Introduction: Analyzing the high-dimensional datasets used for intrusion detection becomes a challenge for researchers. This paper presents the most often used data sets. ADFA contains two data sets containing records from Linux/Unix. AWID is based on actual traces of normal and intrusion activity of an IEEE 802.11 Wi-Fi network. CAIDA collects data types in geographically and topologically diverse regions. In CIC-IDS2017, HTTP, HTTPS, FTP, SSH, and email protocols are examined. CSECIC-2018 includes abstract distribution models for applications, protocols, or lower-level network entities. DARPA contains data of network traffic. ISCX 2012 dataset has profiles on various multi-stage attacks and actual network traffic with background noise. KDD Cup '99 is a collection of data transfer from a virtual environment. Kyoto 2006+ contains records of real network traffic. It is used only for anomaly detection. NSL-KDD corrects flaws in the KDD Cup '99 caused by redundant and duplicate records.

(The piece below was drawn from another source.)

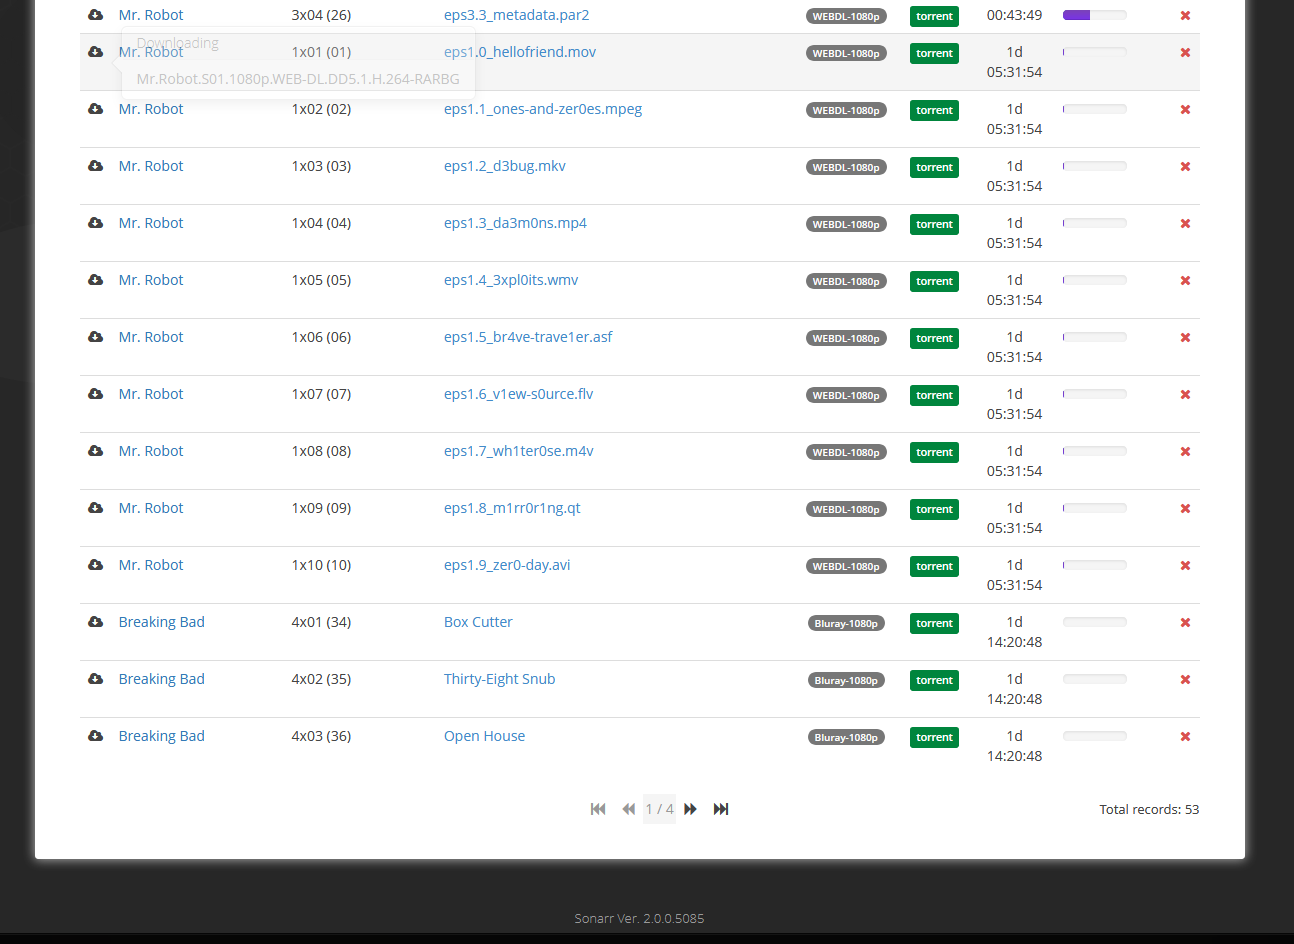Click the page indicator showing 1 / 4
Viewport: 1294px width, 944px height.
coord(659,809)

UNSW-NB-15 is derived from real normal data and the synthesized contemporary attack activities of the network traffic. Methods: This study uses both quantitative and qualitative techniques. The scientific references and publicly accessible information about given dataset are used. Results: Datasets are often simulated to meet objectives required by a particular organization. The number of real datasets are very small compared to simulated dataset. Anomaly detection is rarely used today. Conclusion: 95 The main characteristics and a comparative analysis of the data sets in terms of the date they were created, the size, the number of features, the traffic types, and the purpose are presented.